U.S. Route 15 (US 15) is a 791.71 mi (1,274.13 km)-long United States highway, running from Walterboro, South Carolina, north to Painted Post, New York. In Pennsylvania, the highway runs for 194.89 miles (313.65 km), from the Maryland state line just south of Gettysburg, north to the New York state line near Lawrenceville.

Route description

US 15 enters Pennsylvania south of Gettysburg, Adams County, from Frederick County, Maryland, on a freeway alignment.  The route heads to the north and bypasses Gettysburg, where the route has an interchange with US 30.  The freeway alignment ends temporarily at York Springs, carrying US 15 on a four-lane, divided alignment with at-grade intersections until the route upgrades to a freeway again in Dillsburg.  The route continues north toward Harrisburg, where the freeway terminates again as US 15 joins with US 11. The two routes begin to follow the west shore of the Susquehanna River with limited-access sections until they split across the river from Sunbury.  US 15 continues north into Williamsport, joining I-180 and US 220. At I-180's western terminus, US 220, signed south, heads due west toward Jersey Shore and Lock Haven, while US 15 turns due north through Mansfield and crosses into New York near Lawrenceville, Tioga County.

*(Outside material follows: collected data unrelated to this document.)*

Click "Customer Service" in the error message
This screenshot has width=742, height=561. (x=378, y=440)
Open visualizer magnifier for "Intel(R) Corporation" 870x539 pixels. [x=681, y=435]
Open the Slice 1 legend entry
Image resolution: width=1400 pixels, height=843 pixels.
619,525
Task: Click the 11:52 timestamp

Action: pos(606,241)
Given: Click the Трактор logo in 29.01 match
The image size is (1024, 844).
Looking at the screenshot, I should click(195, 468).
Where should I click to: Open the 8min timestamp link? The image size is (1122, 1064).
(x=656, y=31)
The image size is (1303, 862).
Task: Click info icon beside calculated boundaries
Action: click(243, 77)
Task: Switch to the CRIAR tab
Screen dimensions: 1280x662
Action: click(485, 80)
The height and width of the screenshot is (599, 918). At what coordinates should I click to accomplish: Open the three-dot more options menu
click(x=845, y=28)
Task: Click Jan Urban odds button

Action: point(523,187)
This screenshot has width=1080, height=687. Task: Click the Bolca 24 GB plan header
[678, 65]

The majority of US 15 is four lanes, alternating between limited and unlimited access. There are two segments where the road is two lanes. One is from East Pennsboro Township, Cumberland County, just north of the  interchange, to just south of Duncannon. The other is between White Deer and South Williamsport. The segment between Williamsport and the New York state line will eventually be designated I-99.

History

With the adoption of the US Highway System, US 15 originally terminated at Harrisburg, while US 111 serviced the modern route north of that point. In 1937, US 15 was extended north to the New York state line, effectively replacing US 111 north of Harrisburg. However, instead of replacing US 111's old routing directly, US 15 ran along the east bank of the Susquehanna River between Harrisburg and Williamsport while the road on the western bank of the river was PA 14 between Lemoyne and Duncannon, US 11 between Duncannon and Shamokin Dam, and PA 404 between Shamokin Dam and Williamsport. In 1941, US 15 was rerouted to follow the western bank of the river between Harrisburg and Williamsport, replacing PA 14 between Lemoyne and Duncannon, running concurrent with US 11 between Lemoyne and Shamokin Dam, and replacing the entire length of PA 404. The former alignment of US 15 on the east side of the river became PA 14.

Future
The section of US 15 north of Williamsport will gain the additional designation of I-99 when the connection from I-76 to I-86 is completed. No additional work is needed to upgrade this stretch, as it is already up to Interstate standards.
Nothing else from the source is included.